* **Aim**
Transcribe all of the rows below word for word, and leave out the pictures.
begin Supplied data
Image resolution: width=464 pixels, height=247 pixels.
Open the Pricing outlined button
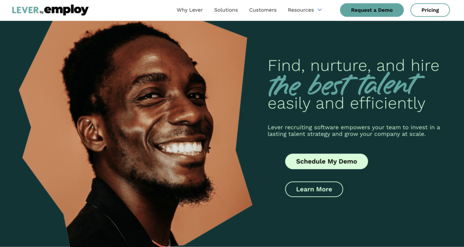430,10
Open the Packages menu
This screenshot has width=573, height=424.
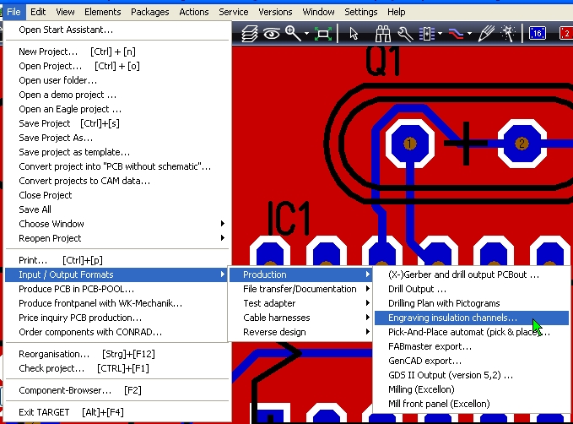(150, 12)

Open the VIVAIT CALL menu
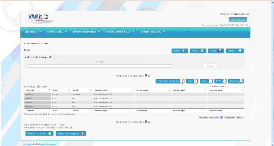[57, 32]
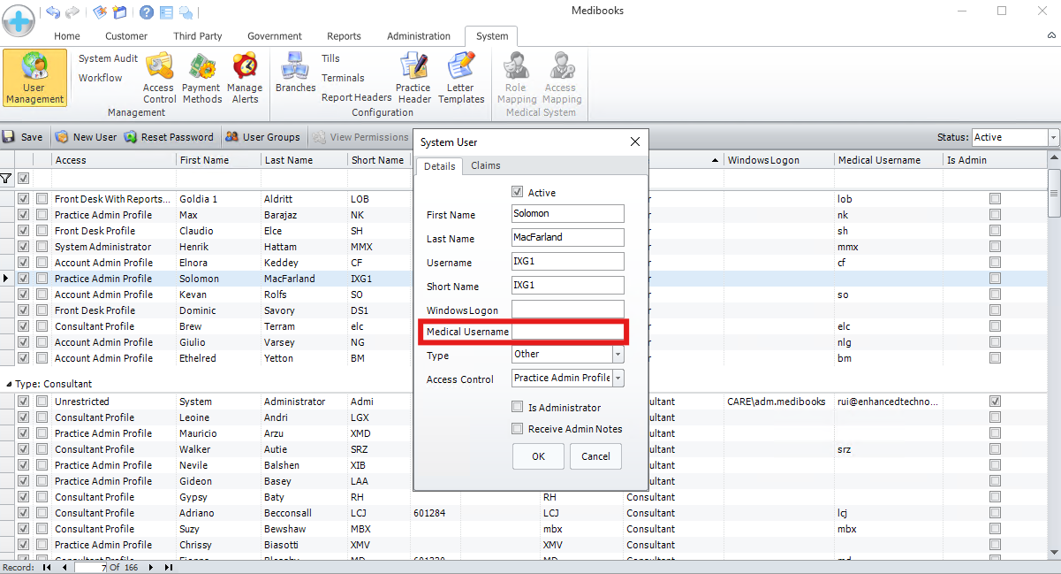Open the Branches configuration
The image size is (1061, 574).
point(295,73)
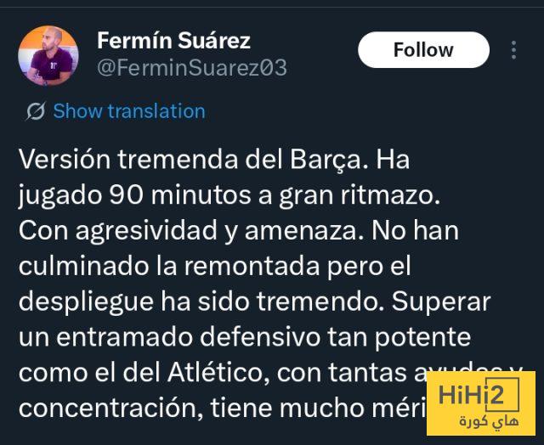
end Supplied data
* **Response below**
Image resolution: width=464 pixels, height=247 pixels.
Open the Pricing outlined button
430,10
Open the Packages menu
This screenshot has width=573, height=424.
(150, 12)

Open the VIVAIT CALL menu
[57, 32]
Open the Branches configuration
The image size is (1061, 574).
point(295,73)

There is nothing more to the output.